Stated problem a -> Name every city the open letter below lists as a target in its imagined attack on England.

Source text ->
To all my ‘friends’ who saw the news but didn’t check if I was alive
To the people in my social media network who used to be a part of my life:
Maybe we grew up together or went to school together or worked together.
Maybe we met whilst networking online, or we took the same online course together, chatted in Zoom breakout rooms, or bantered in Facebook groups together for years.
Now we exist in each other’s phones.
A like here, a story view there.
Just connected enough to double-tap or like my work-related posts but not enough to ask if I’m safe and well or to check that I’m still alive.
I wish that were an exaggeration.
Ballistic missiles, fired by a terrorist regime, are landing in my country, killing, injuring, and displacing civilians every single day. The place where I live. Where my children and grandchildren live. And from most of you… nothing. Not a word.
Let me paint you a picture for a minute.
Imagine a terrorist regime in Wales woke up tomorrow and decided England had no right to exist. And they meant it. Ballistic missiles into London. Cluster bombs into Manchester. Long-range suicide drones into Birmingham, Bristol, Leeds.
Now imagine you had a friend living there, someone whose kids you’ve seen grow up in photos, and you said nothing. Because reaching out could be perceived as a political statement.

Data in this exercise ->
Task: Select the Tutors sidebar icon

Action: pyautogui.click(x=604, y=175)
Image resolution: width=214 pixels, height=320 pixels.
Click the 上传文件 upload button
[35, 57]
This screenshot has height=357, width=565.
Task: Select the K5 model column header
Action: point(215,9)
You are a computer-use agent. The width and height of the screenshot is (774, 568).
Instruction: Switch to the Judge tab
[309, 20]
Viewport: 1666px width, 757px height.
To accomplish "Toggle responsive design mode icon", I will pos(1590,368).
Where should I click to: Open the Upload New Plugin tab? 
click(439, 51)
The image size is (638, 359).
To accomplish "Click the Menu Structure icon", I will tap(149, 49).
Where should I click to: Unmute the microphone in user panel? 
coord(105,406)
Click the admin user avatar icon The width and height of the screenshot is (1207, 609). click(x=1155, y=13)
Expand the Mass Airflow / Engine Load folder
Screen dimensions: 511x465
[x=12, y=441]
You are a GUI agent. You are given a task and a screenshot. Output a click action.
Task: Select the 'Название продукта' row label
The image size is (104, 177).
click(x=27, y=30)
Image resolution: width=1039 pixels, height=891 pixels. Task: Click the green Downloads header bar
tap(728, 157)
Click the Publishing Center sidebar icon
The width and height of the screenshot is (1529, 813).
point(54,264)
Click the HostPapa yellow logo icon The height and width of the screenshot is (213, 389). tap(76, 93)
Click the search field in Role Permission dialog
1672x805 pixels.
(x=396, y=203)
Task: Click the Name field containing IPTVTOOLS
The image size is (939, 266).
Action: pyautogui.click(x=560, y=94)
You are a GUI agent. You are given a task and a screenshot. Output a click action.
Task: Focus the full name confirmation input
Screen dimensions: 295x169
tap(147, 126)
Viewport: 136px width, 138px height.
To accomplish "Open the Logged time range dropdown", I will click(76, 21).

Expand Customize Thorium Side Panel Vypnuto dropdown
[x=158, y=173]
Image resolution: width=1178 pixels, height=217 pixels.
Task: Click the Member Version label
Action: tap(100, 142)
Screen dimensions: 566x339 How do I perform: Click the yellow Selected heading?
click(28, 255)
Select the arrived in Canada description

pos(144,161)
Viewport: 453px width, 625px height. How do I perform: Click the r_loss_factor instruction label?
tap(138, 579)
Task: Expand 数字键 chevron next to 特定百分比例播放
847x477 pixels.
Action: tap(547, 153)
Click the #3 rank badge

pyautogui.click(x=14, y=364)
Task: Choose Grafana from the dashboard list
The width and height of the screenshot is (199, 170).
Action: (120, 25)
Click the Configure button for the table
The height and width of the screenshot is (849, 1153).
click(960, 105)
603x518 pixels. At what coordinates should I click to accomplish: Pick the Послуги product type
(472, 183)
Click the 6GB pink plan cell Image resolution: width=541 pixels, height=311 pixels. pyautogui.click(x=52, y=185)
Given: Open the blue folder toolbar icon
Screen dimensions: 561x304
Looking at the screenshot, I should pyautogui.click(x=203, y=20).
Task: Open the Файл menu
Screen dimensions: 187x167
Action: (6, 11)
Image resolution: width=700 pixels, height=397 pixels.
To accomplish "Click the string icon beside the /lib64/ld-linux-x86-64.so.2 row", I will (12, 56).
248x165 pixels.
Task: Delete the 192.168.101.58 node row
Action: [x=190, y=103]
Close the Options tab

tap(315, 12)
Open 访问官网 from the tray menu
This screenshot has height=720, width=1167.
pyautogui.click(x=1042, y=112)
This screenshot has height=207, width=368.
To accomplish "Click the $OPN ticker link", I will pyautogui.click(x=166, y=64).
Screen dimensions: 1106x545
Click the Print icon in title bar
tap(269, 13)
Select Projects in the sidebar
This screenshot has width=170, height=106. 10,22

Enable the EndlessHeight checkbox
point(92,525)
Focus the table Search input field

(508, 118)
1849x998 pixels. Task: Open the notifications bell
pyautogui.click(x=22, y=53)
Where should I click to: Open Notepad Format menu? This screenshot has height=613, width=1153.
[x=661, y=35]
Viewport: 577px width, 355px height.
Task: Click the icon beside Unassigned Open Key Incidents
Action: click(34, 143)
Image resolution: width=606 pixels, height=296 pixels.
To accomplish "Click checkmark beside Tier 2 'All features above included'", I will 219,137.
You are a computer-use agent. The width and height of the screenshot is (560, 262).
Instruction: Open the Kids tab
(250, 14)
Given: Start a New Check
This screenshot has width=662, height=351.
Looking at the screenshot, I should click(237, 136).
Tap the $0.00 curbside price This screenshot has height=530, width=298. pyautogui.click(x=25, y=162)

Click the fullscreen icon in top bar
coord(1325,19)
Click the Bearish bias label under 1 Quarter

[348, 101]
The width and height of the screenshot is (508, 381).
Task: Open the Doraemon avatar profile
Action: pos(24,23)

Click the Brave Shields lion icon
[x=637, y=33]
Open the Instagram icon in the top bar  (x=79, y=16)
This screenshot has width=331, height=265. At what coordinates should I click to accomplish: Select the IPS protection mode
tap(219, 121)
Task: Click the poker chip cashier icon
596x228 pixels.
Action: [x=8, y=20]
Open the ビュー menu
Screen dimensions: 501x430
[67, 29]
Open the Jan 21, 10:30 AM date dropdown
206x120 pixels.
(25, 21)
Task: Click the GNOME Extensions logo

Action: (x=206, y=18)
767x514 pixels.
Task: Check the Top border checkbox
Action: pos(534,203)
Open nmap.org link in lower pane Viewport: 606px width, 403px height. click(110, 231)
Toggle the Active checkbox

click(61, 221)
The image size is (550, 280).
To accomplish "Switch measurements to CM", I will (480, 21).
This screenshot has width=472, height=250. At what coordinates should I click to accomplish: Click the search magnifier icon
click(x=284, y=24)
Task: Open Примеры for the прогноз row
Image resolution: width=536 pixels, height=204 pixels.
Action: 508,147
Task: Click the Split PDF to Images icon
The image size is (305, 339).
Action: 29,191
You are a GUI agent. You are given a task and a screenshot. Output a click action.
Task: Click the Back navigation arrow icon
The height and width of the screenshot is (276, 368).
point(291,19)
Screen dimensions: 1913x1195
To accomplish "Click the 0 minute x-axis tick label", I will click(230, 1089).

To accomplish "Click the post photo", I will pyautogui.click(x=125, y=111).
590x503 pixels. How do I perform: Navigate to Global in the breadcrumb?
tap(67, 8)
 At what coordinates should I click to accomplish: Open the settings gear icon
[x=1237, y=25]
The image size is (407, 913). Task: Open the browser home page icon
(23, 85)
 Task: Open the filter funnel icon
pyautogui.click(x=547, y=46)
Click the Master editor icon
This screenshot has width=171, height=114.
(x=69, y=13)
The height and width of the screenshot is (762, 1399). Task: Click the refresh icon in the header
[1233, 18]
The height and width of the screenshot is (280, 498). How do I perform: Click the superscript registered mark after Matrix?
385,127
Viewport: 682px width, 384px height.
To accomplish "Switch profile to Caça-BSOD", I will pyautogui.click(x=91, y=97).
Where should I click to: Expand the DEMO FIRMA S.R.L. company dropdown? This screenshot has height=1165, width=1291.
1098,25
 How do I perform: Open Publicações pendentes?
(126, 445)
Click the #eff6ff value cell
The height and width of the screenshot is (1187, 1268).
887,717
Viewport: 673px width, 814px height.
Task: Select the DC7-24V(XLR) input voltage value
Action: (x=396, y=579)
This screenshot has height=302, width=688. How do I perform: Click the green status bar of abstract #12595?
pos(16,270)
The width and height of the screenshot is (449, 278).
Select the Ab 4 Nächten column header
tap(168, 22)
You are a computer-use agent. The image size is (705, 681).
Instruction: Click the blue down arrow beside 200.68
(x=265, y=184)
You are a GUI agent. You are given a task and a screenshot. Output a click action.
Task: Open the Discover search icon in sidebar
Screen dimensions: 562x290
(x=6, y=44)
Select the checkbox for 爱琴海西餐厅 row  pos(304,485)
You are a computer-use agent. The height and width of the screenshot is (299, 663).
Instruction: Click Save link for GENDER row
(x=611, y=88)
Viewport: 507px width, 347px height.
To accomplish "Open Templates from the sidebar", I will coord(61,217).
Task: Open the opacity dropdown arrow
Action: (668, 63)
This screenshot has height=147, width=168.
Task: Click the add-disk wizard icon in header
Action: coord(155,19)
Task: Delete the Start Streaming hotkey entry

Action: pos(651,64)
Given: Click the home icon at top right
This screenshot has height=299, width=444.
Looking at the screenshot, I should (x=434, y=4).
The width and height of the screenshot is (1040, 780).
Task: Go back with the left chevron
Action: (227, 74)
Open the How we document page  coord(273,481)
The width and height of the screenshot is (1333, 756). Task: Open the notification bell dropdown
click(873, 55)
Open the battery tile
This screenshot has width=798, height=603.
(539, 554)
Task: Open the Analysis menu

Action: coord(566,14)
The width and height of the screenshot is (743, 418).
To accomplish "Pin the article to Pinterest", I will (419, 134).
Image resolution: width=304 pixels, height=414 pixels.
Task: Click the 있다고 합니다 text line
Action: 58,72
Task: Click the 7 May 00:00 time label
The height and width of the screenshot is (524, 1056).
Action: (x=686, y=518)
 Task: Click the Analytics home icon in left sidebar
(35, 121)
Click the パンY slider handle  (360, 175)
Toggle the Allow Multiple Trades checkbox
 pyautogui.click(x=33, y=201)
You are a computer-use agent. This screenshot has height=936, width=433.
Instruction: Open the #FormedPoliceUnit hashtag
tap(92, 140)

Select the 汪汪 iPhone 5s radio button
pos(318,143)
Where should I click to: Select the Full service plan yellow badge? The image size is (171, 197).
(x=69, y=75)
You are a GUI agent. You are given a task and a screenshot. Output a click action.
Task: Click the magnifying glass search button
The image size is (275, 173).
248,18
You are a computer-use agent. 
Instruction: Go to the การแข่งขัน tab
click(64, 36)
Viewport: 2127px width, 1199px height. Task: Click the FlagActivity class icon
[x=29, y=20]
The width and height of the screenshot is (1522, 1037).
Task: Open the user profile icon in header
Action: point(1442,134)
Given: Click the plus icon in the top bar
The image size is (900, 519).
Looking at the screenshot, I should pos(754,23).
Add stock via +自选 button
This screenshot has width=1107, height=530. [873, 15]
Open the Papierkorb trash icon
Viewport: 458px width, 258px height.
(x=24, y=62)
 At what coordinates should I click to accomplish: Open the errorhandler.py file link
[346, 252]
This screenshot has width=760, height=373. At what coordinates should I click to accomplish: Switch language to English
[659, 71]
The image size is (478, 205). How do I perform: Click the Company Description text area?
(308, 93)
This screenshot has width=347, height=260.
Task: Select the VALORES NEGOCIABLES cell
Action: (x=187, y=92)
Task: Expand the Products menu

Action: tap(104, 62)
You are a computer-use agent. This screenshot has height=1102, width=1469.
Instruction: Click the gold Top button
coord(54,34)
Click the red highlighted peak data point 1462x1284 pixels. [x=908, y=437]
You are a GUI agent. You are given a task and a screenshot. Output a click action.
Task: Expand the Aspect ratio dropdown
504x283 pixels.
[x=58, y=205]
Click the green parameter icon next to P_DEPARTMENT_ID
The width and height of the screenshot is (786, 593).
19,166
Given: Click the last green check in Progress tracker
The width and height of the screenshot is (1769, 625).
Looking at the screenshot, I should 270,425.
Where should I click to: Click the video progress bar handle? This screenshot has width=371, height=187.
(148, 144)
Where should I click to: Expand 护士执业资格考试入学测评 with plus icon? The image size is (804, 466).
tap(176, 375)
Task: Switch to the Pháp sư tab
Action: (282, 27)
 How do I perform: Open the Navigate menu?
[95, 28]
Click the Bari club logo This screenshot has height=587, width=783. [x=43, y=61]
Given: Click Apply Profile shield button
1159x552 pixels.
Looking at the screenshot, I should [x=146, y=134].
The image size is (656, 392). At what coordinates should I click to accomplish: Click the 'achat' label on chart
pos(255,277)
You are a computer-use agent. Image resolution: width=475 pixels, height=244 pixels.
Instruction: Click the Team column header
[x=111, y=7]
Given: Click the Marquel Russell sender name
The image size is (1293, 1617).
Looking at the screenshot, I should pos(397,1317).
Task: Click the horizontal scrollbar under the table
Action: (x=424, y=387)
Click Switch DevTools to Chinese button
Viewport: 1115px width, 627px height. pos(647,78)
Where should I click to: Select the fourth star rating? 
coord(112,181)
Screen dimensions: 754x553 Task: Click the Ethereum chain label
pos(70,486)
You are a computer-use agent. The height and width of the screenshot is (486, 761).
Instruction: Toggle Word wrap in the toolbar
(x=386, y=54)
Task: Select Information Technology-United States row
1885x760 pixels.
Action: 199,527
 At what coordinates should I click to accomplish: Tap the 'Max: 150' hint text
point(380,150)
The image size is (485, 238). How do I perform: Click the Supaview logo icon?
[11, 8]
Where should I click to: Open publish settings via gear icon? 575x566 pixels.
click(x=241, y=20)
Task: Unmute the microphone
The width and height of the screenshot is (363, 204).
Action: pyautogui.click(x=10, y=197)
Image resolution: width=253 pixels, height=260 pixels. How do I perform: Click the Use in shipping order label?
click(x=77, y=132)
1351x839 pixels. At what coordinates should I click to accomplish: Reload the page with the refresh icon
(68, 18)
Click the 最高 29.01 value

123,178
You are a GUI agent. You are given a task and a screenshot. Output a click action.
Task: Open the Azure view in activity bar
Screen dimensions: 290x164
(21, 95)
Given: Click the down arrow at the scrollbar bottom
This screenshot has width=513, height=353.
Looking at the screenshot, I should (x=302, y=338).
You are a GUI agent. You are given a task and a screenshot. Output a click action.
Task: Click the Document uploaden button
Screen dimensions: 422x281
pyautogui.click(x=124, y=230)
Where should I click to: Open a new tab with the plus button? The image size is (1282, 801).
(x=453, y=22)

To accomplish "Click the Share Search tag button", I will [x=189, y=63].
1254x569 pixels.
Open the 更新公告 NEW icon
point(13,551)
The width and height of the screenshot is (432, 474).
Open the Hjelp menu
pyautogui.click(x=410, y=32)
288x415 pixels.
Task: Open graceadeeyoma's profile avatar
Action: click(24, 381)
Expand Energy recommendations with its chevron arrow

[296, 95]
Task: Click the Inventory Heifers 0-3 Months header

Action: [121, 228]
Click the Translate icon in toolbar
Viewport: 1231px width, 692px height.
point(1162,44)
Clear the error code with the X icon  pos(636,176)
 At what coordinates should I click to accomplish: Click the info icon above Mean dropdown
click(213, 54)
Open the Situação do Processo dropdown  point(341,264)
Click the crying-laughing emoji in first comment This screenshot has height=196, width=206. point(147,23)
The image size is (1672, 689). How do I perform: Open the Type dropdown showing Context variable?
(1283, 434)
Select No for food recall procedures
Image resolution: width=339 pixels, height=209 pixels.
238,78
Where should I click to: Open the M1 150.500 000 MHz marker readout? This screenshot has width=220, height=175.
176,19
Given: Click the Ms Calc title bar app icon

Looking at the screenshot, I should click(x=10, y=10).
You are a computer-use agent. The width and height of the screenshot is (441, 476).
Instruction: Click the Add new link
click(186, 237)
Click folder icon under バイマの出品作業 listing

Stated problem b -> In the listing, rewrite the lines starting at the one with "Click Switch DevTools to Chinese button" and ending at the one with "(x=386, y=54)", swapping "Chinese" for "English".

Complete response a -> London, Manchester, Birmingham, Bristol, Leeds

Complete response b ->
Click Switch DevTools to English button
Viewport: 1115px width, 627px height. pos(647,78)
Where should I click to: Select the fourth star rating? 
coord(112,181)
Screen dimensions: 754x553 Task: Click the Ethereum chain label
pos(70,486)
You are a computer-use agent. The height and width of the screenshot is (486, 761).
Instruction: Toggle Word wrap in the toolbar
(x=386, y=54)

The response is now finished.